APPLICANTS: Mr Yasmin Amrutbhai Patel
Mrs Denisaben Yasmin PatelREPRESENTATIVE: Mr Kamaljeet Singh (MARN: 2015736)
CASE NUMBER: 2118655
HOME AFFAIRS REFERENCE(S): BCC2020/1087003
MEMBER:Margaret Forrest
DATE AND TIME OF
ORAL DECISION AND REASONS: 5 October 2022 at 1:33 pm (QLD time)
DATE OF WRITTEN RECORD: 29 March 2023
PLACE OF DECISION: Brisbane
DECISION:The Tribunal affirms the decisions not to grant the applicants Student (Temporary) (Class TU) visas.
CATCHWORDS
MIGRATION – Student (Temporary) (Class TU) visa – Subclass 500 (Student) – false or misleading information provided with visa application – previous visa refusal not declared – claimed misunderstanding of question to mean refusal of entry on arrival – onus on applicant to ensure understanding and seek clarification if necessary – signed declaration – no compassionate or compelling circumstances to waive criterion – study and work history – member of family unit – decision under review affirmedLEGISLATION
Migration Act 1958 (Cth), s 5(1)
Migration Regulations 1994 (Cth), Schedule 2, cls 500.212, 500.217(1), 500.311, Schedule 4, criterion 4020(1), (5)
CASES
Arora v MIBP [2016] FCAFC 35
Batra v MIAC [2013] FCA 274
Kaur v MIBP [2017] FCAFC 184
Pandey (Migration) [2021] AATA 2253
Plaintiff M64/2015 v MIBP [2015] HCA 50
Singh (Migration) [2019] AATA 2158
Trivedi v MIBP [2014] FCAFC 42
APPLICATION FOR REVIEW
This is an application for review of decisions made by a delegate of the Minister for Home Affairs on 23 November 2021 to refuse to grant the visa applicants Student (Temporary) (Class TU) Subclass 500 visas under the Migration Act 1958 (Cth) (the Act).

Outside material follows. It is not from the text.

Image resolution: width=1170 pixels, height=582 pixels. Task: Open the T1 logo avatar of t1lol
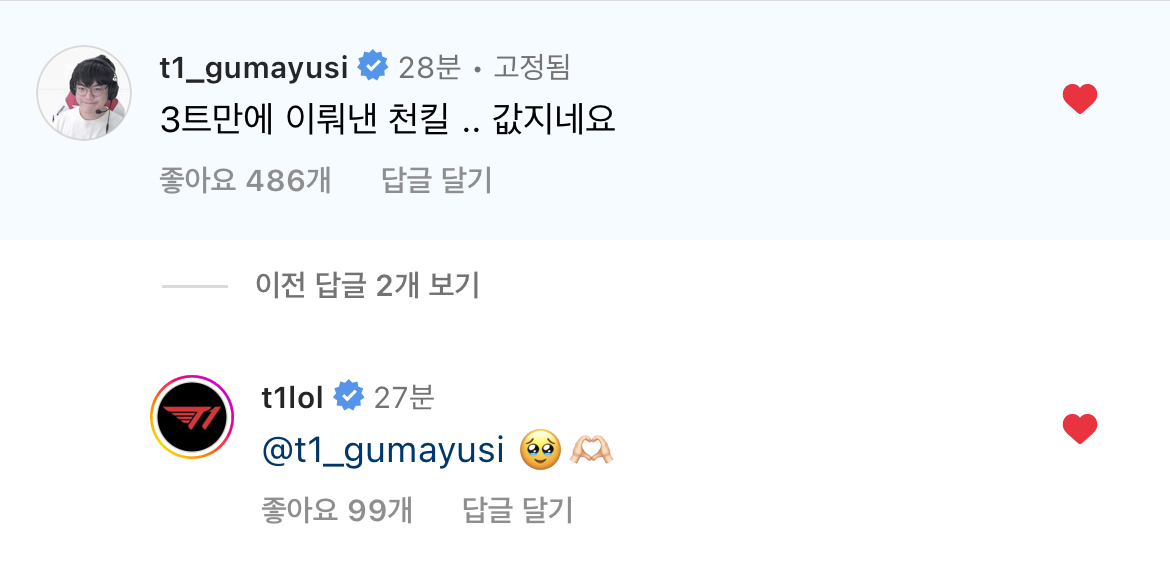click(192, 417)
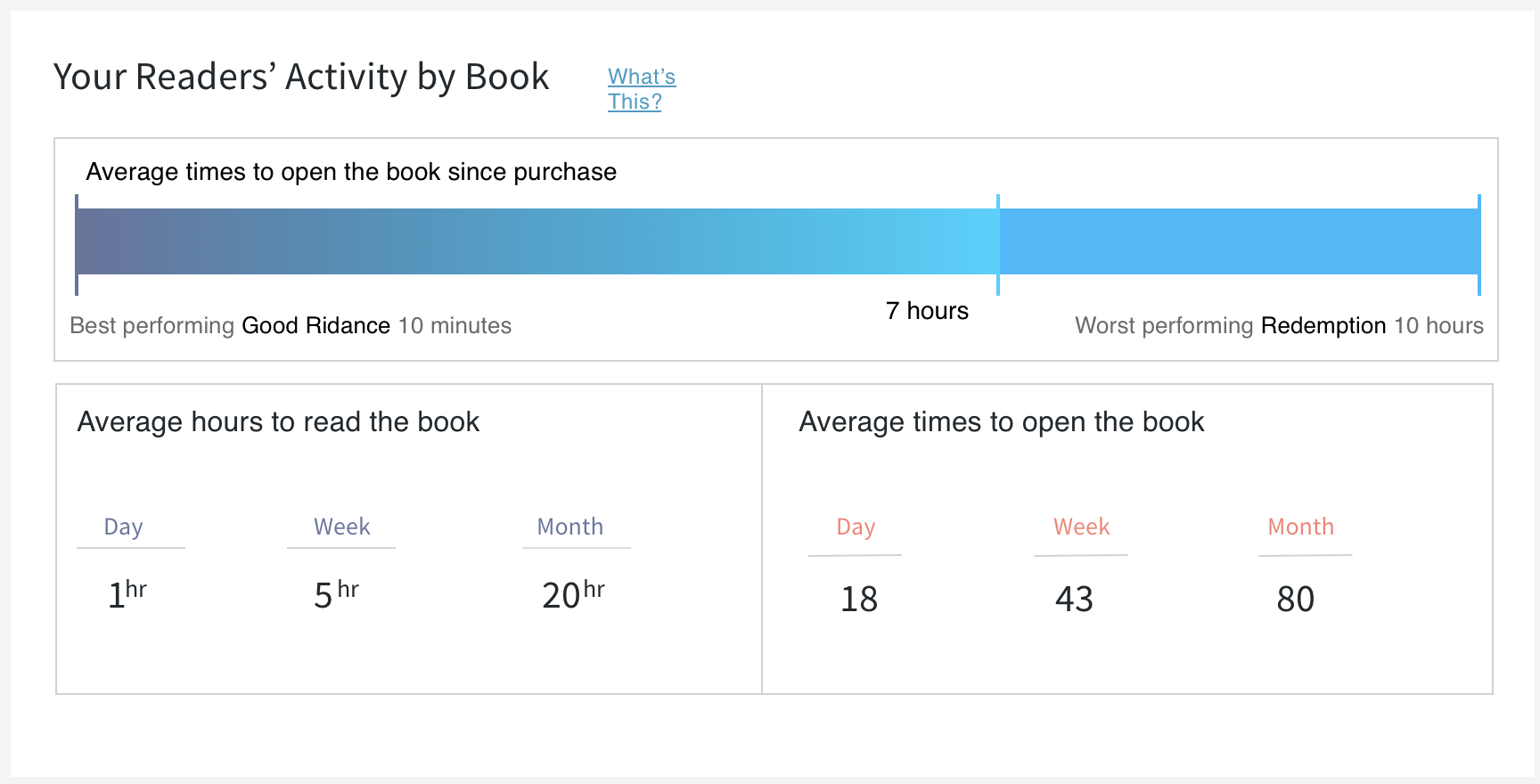Select Week tab under average hours to read
Image resolution: width=1540 pixels, height=784 pixels.
pos(341,527)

At the hearing on 5 October 2022 the Tribunal made an oral decision and gave an oral statement of decision and reasons. The following is the written record of those reasons.
STATEMENT OF DECISION AND REASONS
The applicants applied for the visas on 10 March 2020. The delegate refused to grant the visas on the basis that the first named applicant, (the applicant), did not satisfy the requirements of clause 500.217(1) of Schedule 2 to the Migration Regulations 1994 (Cth) (the Regulations) because the delegate was not satisfied that the applicant met Public Interest Criteria PIC 4020(1).
The applicants appeared before the Tribunal 5 October 2022 by telephone to give evidence and present arguments. The applicants were represented in relation to their review and the applicants’ representative, Mr Singh, attended the telephone hearing and made oral submissions.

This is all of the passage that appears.